WHAT THIS TASK INVOLVES: Print exactly what the entries say, line by line, from the first line down to the one with "Task: Click the @RobDotHutton handle", inclusive.
MATERIAL PROVIDED section start
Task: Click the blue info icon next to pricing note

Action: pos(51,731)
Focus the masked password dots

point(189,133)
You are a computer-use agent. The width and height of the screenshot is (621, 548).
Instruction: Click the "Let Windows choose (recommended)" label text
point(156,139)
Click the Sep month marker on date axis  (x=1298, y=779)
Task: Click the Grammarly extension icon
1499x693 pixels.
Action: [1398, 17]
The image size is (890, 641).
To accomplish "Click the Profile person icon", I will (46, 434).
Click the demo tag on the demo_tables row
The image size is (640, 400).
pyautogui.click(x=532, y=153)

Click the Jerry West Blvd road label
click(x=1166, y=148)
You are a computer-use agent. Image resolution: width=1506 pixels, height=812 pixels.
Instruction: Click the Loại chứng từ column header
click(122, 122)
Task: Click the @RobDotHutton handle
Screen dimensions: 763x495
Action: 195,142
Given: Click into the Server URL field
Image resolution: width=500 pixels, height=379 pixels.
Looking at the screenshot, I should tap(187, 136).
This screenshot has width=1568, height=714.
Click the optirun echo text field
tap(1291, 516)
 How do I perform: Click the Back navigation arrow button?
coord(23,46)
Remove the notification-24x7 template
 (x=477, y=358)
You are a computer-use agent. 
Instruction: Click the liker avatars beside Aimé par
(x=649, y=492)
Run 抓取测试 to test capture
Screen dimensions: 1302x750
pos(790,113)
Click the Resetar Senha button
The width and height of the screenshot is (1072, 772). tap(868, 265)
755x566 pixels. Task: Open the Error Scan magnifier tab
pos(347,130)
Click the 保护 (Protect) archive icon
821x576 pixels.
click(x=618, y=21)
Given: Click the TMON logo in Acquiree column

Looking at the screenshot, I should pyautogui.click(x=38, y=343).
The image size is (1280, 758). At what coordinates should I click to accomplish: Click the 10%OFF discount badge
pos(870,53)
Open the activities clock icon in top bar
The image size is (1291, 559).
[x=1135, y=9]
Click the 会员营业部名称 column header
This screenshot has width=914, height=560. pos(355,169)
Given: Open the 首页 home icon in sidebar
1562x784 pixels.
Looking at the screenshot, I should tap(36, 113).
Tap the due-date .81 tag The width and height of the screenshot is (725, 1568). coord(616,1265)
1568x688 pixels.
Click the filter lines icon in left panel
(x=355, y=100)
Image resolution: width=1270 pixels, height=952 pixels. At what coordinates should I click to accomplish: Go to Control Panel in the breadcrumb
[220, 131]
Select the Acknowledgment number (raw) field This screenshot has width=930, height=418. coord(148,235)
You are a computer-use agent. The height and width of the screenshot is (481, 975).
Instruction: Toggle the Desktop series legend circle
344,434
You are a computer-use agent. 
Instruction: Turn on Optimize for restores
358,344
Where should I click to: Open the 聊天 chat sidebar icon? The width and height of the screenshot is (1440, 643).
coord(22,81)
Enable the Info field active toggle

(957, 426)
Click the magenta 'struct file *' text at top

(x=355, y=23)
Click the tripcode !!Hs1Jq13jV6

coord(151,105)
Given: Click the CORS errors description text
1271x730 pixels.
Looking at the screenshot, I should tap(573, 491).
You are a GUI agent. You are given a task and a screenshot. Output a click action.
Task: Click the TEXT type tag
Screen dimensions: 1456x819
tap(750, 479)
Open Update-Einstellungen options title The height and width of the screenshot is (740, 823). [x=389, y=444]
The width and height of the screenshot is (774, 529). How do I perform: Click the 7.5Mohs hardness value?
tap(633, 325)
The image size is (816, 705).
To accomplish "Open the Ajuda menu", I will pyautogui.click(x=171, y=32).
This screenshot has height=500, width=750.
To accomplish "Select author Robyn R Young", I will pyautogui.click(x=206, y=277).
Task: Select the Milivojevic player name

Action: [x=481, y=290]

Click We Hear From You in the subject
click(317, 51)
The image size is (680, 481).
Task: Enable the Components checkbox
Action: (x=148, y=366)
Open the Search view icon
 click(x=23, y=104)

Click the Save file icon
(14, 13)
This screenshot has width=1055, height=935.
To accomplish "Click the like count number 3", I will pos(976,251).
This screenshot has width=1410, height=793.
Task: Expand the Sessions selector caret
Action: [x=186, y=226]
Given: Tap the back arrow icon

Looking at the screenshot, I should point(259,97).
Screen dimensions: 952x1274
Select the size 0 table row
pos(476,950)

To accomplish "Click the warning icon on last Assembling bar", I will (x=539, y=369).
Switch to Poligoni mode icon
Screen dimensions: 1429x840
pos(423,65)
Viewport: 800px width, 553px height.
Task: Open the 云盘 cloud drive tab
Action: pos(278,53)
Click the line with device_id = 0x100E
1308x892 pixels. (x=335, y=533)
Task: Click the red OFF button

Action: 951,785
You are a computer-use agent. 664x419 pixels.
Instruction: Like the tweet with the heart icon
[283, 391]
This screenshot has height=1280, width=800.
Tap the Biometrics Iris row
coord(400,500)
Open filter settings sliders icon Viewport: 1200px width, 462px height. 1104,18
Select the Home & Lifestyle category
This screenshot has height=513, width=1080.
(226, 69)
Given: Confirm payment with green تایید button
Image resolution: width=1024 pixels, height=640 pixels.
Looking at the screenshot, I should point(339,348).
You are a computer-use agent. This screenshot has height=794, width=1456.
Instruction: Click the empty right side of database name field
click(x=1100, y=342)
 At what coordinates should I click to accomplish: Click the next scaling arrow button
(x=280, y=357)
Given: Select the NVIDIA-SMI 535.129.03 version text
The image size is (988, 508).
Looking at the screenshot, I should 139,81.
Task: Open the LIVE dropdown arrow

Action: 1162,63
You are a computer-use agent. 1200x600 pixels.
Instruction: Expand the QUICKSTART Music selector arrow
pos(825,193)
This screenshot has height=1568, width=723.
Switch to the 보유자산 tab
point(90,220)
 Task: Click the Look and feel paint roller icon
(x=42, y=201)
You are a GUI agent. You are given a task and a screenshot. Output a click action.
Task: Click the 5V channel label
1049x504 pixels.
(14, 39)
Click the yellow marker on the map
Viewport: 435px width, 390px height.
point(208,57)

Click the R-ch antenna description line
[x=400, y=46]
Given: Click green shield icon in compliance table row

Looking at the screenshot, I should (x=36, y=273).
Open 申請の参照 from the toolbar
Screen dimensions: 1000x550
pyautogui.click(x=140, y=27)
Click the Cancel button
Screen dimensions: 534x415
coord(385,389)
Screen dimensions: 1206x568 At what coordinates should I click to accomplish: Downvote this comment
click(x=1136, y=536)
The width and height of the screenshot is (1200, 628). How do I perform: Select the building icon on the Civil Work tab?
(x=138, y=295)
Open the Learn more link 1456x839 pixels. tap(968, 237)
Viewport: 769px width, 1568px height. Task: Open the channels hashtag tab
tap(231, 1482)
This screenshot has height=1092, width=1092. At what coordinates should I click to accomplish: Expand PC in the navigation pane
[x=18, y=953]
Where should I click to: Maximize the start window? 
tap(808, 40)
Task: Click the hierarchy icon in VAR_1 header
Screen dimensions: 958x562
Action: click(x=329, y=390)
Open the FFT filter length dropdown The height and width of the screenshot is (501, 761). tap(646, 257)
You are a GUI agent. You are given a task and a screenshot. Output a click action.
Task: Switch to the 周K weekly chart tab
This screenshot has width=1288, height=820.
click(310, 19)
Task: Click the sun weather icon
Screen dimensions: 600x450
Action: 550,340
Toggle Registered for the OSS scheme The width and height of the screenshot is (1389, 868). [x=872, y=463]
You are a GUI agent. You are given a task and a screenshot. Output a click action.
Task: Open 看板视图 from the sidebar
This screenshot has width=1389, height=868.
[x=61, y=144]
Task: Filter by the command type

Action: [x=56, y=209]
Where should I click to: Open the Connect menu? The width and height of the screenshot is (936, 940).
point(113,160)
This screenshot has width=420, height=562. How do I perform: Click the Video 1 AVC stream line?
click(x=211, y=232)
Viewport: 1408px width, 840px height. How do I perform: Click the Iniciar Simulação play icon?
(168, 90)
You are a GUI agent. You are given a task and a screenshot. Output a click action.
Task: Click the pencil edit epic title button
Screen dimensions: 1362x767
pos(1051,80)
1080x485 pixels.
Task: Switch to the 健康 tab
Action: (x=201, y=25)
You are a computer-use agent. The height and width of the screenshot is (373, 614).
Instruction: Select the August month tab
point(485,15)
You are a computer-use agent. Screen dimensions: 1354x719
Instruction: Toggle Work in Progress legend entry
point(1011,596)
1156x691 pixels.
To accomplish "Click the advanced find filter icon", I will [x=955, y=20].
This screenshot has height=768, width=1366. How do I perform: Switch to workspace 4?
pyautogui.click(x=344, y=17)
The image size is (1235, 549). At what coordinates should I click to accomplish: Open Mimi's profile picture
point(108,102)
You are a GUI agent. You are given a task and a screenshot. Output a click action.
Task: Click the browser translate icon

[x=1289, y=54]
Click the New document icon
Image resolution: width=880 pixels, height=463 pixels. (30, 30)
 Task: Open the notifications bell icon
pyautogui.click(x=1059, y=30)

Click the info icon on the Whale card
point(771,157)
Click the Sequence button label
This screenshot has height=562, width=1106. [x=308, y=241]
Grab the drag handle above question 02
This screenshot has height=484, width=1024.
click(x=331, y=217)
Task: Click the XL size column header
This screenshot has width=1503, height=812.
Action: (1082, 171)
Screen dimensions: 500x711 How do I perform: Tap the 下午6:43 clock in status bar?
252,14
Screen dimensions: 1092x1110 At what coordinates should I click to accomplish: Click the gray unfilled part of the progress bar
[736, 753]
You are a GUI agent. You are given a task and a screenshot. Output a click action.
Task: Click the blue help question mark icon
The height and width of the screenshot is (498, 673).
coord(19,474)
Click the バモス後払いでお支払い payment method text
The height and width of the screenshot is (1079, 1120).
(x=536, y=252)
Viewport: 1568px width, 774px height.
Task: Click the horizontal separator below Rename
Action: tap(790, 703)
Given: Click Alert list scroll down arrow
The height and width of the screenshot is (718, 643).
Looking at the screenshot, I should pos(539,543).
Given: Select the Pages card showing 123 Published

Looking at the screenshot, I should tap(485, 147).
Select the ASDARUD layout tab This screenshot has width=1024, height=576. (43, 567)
MATERIAL PROVIDED section end
ANSWER TO THIS TASK:
Task: Click the blue info icon next to pricing note

Action: pos(51,731)
Focus the masked password dots

point(189,133)
You are a computer-use agent. The width and height of the screenshot is (621, 548).
Instruction: Click the "Let Windows choose (recommended)" label text
point(156,139)
Click the Sep month marker on date axis  (x=1298, y=779)
Task: Click the Grammarly extension icon
1499x693 pixels.
Action: [1398, 17]
The image size is (890, 641).
To accomplish "Click the Profile person icon", I will (46, 434).
Click the demo tag on the demo_tables row
The image size is (640, 400).
pyautogui.click(x=532, y=153)

Click the Jerry West Blvd road label
click(x=1166, y=148)
You are a computer-use agent. Image resolution: width=1506 pixels, height=812 pixels.
Instruction: Click the Loại chứng từ column header
click(122, 122)
Task: Click the @RobDotHutton handle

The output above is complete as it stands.